[Stored records]
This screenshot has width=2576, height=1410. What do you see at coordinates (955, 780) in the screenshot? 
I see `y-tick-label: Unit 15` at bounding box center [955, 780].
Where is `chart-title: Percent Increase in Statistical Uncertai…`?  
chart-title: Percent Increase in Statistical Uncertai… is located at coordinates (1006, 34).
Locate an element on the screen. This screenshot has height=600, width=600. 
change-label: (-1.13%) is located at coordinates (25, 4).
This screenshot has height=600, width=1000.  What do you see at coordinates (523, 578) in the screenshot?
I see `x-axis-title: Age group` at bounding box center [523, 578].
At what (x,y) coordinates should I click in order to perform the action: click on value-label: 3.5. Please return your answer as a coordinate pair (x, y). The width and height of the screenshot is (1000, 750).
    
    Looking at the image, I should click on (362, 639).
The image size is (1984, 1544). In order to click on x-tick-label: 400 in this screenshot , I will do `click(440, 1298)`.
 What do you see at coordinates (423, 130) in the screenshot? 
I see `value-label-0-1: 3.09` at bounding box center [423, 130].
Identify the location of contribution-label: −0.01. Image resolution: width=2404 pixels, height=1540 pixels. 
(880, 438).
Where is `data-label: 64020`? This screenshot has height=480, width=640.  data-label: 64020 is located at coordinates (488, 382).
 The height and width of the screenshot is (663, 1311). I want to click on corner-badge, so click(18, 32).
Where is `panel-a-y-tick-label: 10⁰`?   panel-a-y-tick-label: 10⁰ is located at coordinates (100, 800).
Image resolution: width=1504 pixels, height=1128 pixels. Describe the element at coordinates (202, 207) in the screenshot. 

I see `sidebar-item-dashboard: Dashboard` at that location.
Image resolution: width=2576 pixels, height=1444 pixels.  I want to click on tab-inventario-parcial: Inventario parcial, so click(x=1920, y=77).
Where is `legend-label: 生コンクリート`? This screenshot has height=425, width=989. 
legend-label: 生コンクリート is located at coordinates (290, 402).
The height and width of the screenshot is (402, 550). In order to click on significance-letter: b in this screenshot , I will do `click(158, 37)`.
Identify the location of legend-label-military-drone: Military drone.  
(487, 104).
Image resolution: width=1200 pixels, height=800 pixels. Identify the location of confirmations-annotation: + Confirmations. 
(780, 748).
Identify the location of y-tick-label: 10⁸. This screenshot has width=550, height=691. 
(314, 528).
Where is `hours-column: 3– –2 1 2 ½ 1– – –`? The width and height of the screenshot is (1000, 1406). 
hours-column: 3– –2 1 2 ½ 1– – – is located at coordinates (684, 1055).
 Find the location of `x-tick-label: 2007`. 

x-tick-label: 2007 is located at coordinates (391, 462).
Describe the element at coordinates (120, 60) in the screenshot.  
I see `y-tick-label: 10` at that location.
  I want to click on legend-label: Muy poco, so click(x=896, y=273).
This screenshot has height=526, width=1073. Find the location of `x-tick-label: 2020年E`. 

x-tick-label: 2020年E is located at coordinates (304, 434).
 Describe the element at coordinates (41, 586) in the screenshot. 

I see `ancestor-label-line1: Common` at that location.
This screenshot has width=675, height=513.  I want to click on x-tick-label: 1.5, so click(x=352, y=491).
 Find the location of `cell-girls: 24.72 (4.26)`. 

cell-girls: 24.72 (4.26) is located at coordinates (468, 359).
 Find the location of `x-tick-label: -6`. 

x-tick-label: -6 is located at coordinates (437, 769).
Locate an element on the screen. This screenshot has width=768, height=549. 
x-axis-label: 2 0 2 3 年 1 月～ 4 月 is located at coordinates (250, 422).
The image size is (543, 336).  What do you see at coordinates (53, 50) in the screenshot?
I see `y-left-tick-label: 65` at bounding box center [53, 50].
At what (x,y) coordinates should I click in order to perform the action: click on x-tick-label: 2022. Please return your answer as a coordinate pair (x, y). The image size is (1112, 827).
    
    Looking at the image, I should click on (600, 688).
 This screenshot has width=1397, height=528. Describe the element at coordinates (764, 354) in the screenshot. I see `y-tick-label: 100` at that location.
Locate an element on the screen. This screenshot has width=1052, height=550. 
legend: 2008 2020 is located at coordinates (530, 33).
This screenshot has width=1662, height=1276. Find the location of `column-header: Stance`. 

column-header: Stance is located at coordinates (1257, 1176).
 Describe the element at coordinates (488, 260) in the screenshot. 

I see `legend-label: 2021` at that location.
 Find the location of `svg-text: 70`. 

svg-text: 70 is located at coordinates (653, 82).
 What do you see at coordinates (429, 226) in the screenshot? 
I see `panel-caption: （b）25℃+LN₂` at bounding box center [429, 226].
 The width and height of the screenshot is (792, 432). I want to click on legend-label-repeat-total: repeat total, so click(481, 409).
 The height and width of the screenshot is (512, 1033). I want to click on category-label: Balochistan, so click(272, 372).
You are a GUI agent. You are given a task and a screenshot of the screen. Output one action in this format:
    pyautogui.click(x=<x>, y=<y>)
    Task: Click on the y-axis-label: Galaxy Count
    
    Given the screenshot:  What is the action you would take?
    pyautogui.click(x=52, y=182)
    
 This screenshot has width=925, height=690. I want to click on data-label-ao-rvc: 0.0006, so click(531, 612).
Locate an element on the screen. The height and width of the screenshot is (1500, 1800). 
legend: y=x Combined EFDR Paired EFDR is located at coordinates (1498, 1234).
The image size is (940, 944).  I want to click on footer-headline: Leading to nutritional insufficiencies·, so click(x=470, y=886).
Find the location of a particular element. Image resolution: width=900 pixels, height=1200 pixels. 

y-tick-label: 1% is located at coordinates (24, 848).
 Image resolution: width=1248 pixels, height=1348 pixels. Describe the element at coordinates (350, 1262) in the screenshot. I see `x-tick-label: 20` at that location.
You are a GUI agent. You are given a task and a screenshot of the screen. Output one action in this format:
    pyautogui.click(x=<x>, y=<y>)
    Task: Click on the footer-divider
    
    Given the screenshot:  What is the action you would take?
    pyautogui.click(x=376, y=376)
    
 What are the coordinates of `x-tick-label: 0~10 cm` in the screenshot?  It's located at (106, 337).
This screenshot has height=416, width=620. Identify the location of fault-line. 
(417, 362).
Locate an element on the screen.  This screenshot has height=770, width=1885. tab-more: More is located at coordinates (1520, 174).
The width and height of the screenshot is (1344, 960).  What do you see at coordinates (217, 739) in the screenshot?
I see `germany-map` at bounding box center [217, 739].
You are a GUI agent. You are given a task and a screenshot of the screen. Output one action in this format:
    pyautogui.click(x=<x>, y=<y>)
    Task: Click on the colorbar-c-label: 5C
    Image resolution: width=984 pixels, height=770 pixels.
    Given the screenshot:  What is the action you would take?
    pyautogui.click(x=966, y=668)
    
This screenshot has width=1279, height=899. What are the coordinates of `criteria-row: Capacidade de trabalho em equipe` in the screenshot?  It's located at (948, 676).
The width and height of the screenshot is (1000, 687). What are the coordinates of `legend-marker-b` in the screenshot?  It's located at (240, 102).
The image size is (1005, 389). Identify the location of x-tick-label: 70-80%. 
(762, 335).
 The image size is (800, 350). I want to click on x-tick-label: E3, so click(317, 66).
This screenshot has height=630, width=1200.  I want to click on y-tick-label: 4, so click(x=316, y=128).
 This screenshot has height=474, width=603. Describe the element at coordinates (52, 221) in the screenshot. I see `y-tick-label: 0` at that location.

Assigned task> Render the rows from the line containing "This screenshot has width=1662, height=1276." through the line containing "This screenshot has width=925, height=690.", both included, as a JSON list of strings with one string per line and blank lines omitted.

Result below>
[
  "This screenshot has width=1662, height=1276. Find the location of `column-header: Stance`. ",
  "column-header: Stance is located at coordinates (1257, 1176).",
  " Describe the element at coordinates (488, 260) in the screenshot. ",
  "I see `legend-label: 2021` at that location.",
  " Find the location of `svg-text: 70`. ",
  "svg-text: 70 is located at coordinates (653, 82).",
  " What do you see at coordinates (429, 226) in the screenshot? ",
  "I see `panel-caption: （b）25℃+LN₂` at bounding box center [429, 226].",
  " The width and height of the screenshot is (792, 432). I want to click on legend-label-repeat-total: repeat total, so click(481, 409).",
  " The height and width of the screenshot is (512, 1033). I want to click on category-label: Balochistan, so click(272, 372).",
  "You are a GUI agent. You are given a task and a screenshot of the screen. Output one action in this format:",
  "    pyautogui.click(x=<x>, y=<y>)",
  "    Task: Click on the y-axis-label: Galaxy Count",
  "    Given the screenshot:  What is the action you would take?",
  "    pyautogui.click(x=52, y=182)",
  " This screenshot has width=925, height=690. I want to click on data-label-ao-rvc: 0.0006, so click(531, 612)."
]